世界が注目するポイントは、競技の革新性と多様性。新種目となる山岳スキー「Skimo (スキーモ)」が採用され、フリースタイルスキーは15種目が開催される。なかでもモーグルに初めて「デュアルモーグル」が採用され、エンターテイメント性がパワーアップする。
■フリースタイル種目の会場「Livigno(リヴィーニョ)」
ミラノから約230 km、山道を3.5~4時間走るとLivignoだ。この街には、モーグル/エアリアル専用施設と「Livigno Snow Park」があり、すべてのフリースタイルスキーとスノーボード競技がここで実施される。施設は安全で近代的、かつ持続可能性を意識して設計されている。
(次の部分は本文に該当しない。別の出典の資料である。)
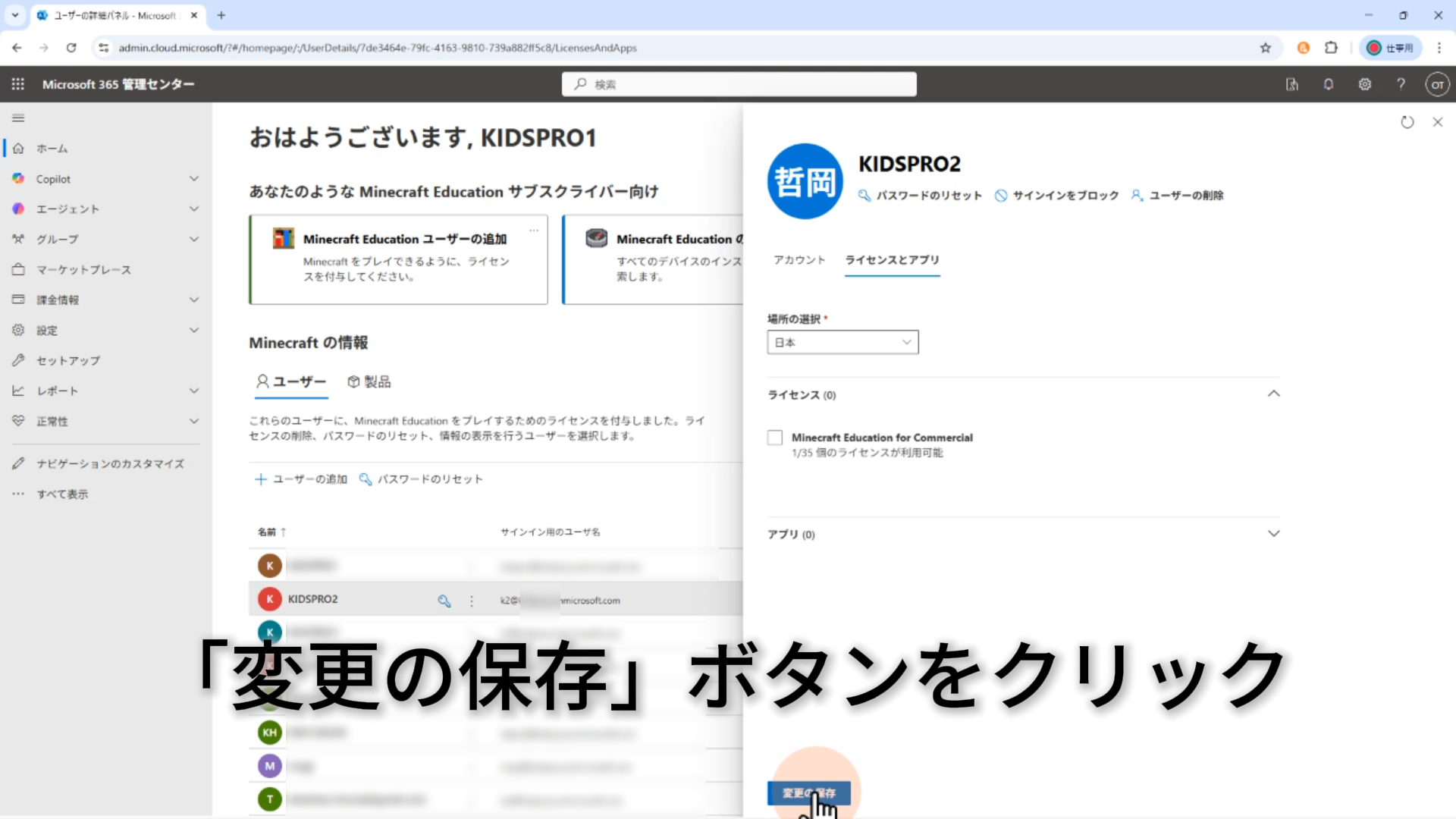Open more options dots on KIDSPRO2 row

point(472,601)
リヴィーニョ・スノーパークは、設計が独特。5つの異なる競技エリアがひとつのフィニッシュゾーンへと集約されており、観客は複数の競技を同時に観戦することができるのだ。 今回、最も注目が集まるのはビッグエアだ。エア台はなんと高さ50m以上を誇り、夜間開催のためにライトアップされる。照明に輝く巨大な建造物はアスリートのパフォーマンスを彩る、もう一つの主役になるだろう。
■フリースタイルスキー種目の見どころ
どの種目もエキサイティングでフォトジェニックなフリースタイルスキー。前回の北京五輪では、男子スキービッグエアでスイッチ・トリプルコーク 1980(5.5回転)という超難易度の高いトリックが披露されたが、さらに進化しているのか? 人間技の限界への挑戦が見逃せない。
そして、女子では、圧倒的な強さでメダル3つを獲得した中国のアイリーン・グーに対する、2位に甘んじたフランスのテス・ルドゥーのリベンジが見ものだ。
モーグルでは、初めて採用となったデュアルモーグルが必見。昨季、日本の堀島行真が「2025 FIS世界選手権」で金を獲得し、ミカエル・キングズベリーの連勝を止めた。ミラノでは二人の一騎打ちになるのか?
■活躍が期待される日本人選手
●堀島行真(Ikuma Horishima) Mogul/Dual Mogul
ミラノでメダル有力候補の筆頭は、やはり堀島行真だ。北京ではもう一歩届かず銀で終わったが、今回は最強のエア、斜め軸に4回転するコーク1440を武器に金メダルを掴みにいく。大舞台での勝負強さに期待が高まる。
●須貝 龍(Ryo Sugai) Ski Cross
北京でのまさかの予選敗退という悔しさをバネに、この4年間を戦ってきた。昨シーズンはついに世界選手権で3位と日本人初の表彰台に立ち、現在は金メダルに最も近い。「自分を信じて、あとは勝つだけ」と、語る。
●近藤心音(Kokone Kondo) Ski Slope Style/Big Air
日本女子のエース。北京では直前に怪我に見舞われ出場を断念したが、着実に成績を伸ばし、ミラノではスロープスタイルで表彰台を狙えるポジションにいる。11月のW杯初戦では7位とシーズン序盤から良い状態を見せた。